The inference that protestors in Venezuela are democracy seekers while those in Haiti are democracy destroyers exposes the U.S.’ favorite political institution as a lie.

Venezuelan President Nicolas Maduro
Venezuelan President Nicolas Maduro. Photo: AFP

Fox News recently championed President Donald J. Trump when he expressed support for the Venezuelans calling for the immediate removal of President Nicolas Maduro. Maduro was elected to a second term in May 2018, but his opponents claimed that electoral corruption disqualified the results.

In contrast, despite similar accusations of unfair elections in Haiti, the U.S., as member of the Core Group – founded in 2004 to promote dialogue between Haiti and the international community – released a statement in light of the recent protests urging “respect” for the process that brought Jovenel Moise to the presidency:

“Reiterating the fact that in a democracy change must come through the ballot box, and not through violence, the Core Group urges the executive and legislative branches of power to collaborate for the electoral law and the 2018-2019 budget law to be adopted and promulgated as soon as possible. It is only through these actions that the elections scheduled by the Constitution for October 2019, can be held in a free, fair and transparent manner…”

While the Core Group’s ostensible aim is advising the Caribbean country how best to implement democracy, its above statement betrays the false assumption that the words “election” and “democracy” are interchangeable. It would be a grave error to simply assume that because there were elections in Haiti, the country now has a representative democracy.

Democratic Disillusionment

According to a report from the Institute for Justice and Democracy in Haiti, the 2016 elections that brought Moise to power were “organized by an interim government that lacked constitutional legitimacy.” Because so many Haitians have been historically excluded from voting, much of the populace has lost faith in elections altogether.

The United States is no stranger to such democratic disillusionment. The famous poet Langston Hughes once opined:

I swear to the Lord,
I still can’t see,
Why Democracy means,
Everybody but me.

The kinds of claims of voter suppression that have long been reported in Haiti, and now in Venezuela, have historically been characteristic of elections in the United States too.
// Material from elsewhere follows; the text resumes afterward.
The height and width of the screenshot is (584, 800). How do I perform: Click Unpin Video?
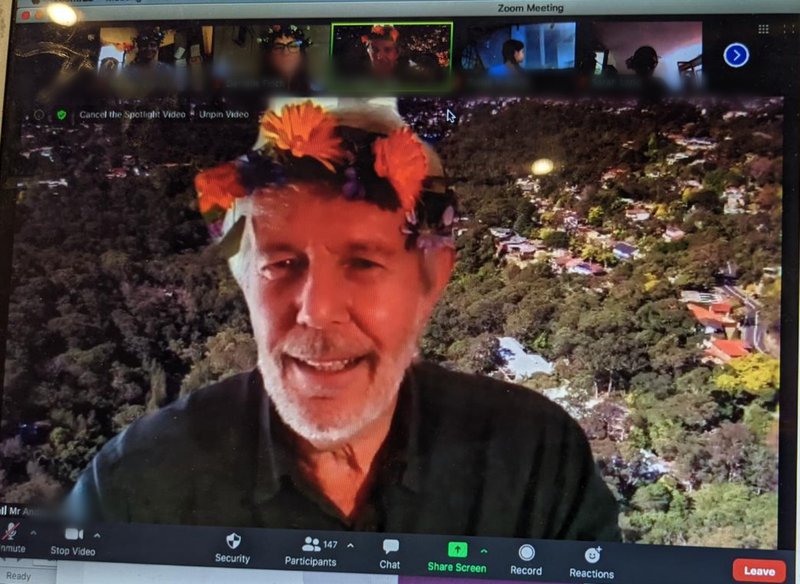pos(223,114)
Electoral Laws in United States

Electoral laws in the U.S. were, in fact, created to exclude. At the founding of the country, anyone not male and lacking property ownership was prevented from voting. Black men did not gain the right to vote until the 15th amendment in 1870 and women could not vote until 1920.

Even with these developments, intimidation at the polls and laws in the south maintained black voter suppression. The Voting Rights Act, which attempted to once and for all mandate universal suffrage in the United States, was not passed until 1965. That black voter turn-out immediately ballooned all over the country after the law’s passage merely confirms that African Americans had been prevented from participating in the “democratic” process for the majority of U.S. history.

Even today, while many U.S. politicians proclaim the country to be the longest standing democracy in the world, its elections are plagued with irregularities and inequalities, such as fraud, gerrymandering, discriminatory ID laws, judicial interference, disqualification of large members of the populace as a result of mass incarceration, and, most recently, alleged foreign interference.

Thus, the United States may be a lot more like Haiti than it cares to admit.

Indeed, after President Trump reportedly referred to Haiti as one of the “shithole countries,” the U.S.-based Haitian Studies Association pointed out the similarities between Haitian and U.S. politics in a statement it issued to remind the public that Trump’s presidency is “of questionable legitimacy.” Trump’s election resulted from “a loophole in the United States electoral system,” the statement reads, “and probable intervention by a foreign nation, a situation with which Haitians are familiar.”

Democracy

The myriad ways the U.S. voting system neither reflects the will nor addresses the needs of the majority of the U.S. public has even led some to proclaim that “America is not a democracy.” Perhaps the real problem though is not America but democracy itself.

US President Donald Trump
Donald Trump. Photo: Robyn Beck, AFP

Many people in the U.S. are experiencing lives under “democracy” in which they are threatened by precisely the same kinds of problems as so-called developing nations like Haiti. These include crumbling infrastructures, pollution by industrial toxins and human waste, fatal exclusion from access to medical care, forms of poverty that are making them vulnerable to homelessness and addiction, and legendary gun violence.

It is high time for the U.S. public to start seriously questioning whether democracy is in service of the people it represents or only of the people it puts in power. One of the greatest fictions of democracy is that people oppressed by their own government can place their faith in the electoral process to make their lives better.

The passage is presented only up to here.